▶ Excerpted passage:

Paterson's remarkable tell-all, with his wife at his side, follows the shocking downfall of Spitzer, who was caught patronizing high-priced prostitutes. And across the river in New Jersey, the sordid divorce of former governor Jim McGreevey continues to hit new lows as the now gay governor claims that he and his former wife used to engage in sexual trysts with one of his drivers.

Paterson said, however, that he decided he should salvage his marriage.

"One day, I realized it and decided to go to counseling and work through these problems with Michelle," Paterson said.

"I wanted our relationship to work and after a period of time, we were able to patch things up. We have a marriage like many Americans, maybe even many of you," he said, indicating the reporters and photographers assembled at the press conference in Albany.

"I was in love with Michelle even when I knew the marriage was in grave danger," Paterson said, adding that better communication has brought them closer. "Both of us have a great deal of sensitivity for what we put each other through."

In addition, they emphasized their desire to show their children that they could work through the problems in their marriage.

"The message I wanted to send my children is that in marriage you have peaks and valleys and I want to show them how you get through them," Michelle Paterson said.

Infidelity experts told ABC that it is rare for a marriage to survive when both spouses cheat.

"Generally when something like this happens, it's the beginning of a downward spiral for the marriage," says Ruth Houston, author of "Is He Cheating on You?"

▶ Supplied information:
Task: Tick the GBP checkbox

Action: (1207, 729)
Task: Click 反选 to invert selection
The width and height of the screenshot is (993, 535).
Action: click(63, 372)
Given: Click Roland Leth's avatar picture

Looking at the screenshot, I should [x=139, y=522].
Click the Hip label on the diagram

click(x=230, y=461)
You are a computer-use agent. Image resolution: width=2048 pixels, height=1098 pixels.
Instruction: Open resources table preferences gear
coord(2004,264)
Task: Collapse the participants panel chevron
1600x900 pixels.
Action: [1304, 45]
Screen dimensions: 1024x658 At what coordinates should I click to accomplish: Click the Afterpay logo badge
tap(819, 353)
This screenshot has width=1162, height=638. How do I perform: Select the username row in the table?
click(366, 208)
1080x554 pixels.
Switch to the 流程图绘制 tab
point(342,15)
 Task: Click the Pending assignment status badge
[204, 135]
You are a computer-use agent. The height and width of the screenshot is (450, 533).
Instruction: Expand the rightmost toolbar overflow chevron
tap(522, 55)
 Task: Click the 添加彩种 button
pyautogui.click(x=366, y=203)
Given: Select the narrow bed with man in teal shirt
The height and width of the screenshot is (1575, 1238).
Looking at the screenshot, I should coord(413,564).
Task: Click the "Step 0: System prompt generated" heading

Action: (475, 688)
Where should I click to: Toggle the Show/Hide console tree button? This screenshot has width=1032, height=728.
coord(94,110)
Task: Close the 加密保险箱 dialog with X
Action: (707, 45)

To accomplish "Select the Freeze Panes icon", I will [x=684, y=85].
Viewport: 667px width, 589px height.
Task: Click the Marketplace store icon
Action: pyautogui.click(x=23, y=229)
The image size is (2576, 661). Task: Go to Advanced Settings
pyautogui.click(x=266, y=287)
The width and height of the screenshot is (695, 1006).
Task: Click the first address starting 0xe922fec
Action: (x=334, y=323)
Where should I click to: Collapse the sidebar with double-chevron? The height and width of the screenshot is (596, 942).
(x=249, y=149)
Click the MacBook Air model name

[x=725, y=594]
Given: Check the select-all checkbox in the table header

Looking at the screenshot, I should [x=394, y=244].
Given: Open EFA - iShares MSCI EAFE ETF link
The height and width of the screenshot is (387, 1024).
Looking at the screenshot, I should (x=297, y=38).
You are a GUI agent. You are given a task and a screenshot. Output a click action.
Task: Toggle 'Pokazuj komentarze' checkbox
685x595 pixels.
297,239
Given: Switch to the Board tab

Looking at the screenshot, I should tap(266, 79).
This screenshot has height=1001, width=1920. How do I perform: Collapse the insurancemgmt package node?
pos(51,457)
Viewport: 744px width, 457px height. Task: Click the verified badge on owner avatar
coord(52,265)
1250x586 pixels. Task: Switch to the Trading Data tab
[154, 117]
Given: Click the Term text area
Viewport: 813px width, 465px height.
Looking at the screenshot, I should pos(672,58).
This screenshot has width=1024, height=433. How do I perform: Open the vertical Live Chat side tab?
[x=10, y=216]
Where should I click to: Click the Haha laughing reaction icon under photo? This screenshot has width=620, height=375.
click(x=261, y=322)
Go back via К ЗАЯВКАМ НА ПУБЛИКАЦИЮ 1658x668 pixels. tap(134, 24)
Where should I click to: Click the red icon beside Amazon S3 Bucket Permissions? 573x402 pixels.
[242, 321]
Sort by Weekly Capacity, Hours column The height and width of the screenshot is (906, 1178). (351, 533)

▶ Stated goal: Write the next part of the news story about Paterson's marriage, picking up after its last sentence.

▶ Final answer:
Having a second spouse cheat is usually prompted by the desire for revenge, she said. Houston says that there is a greater chance for recovery when just one partner cheats.

"But if they both cheat, now you have each one distrustful of the other," she says.

"Now each one has to earn the trust of the other. Both of them will have that fear that the cheating might still be going on. Counseling is instrumental in a case like that. They have to be guided through what to expect in terms of rebuilding their relationship, that it's not a quick fix but may take two years to fully recover their marriage."

The double cheating couple is even more rare in politics, according to political historians.

"I'm not aware of any instances like that," says Paul Apostolidis, political science professor at Whitman College and the co-editor of "Public Affairs: The Politics of Sex Scandals."

"The way that these scandals play out as public events brings to light rhythms of our public and political culture that run a lot more deeply than just the quirks of the individual cases."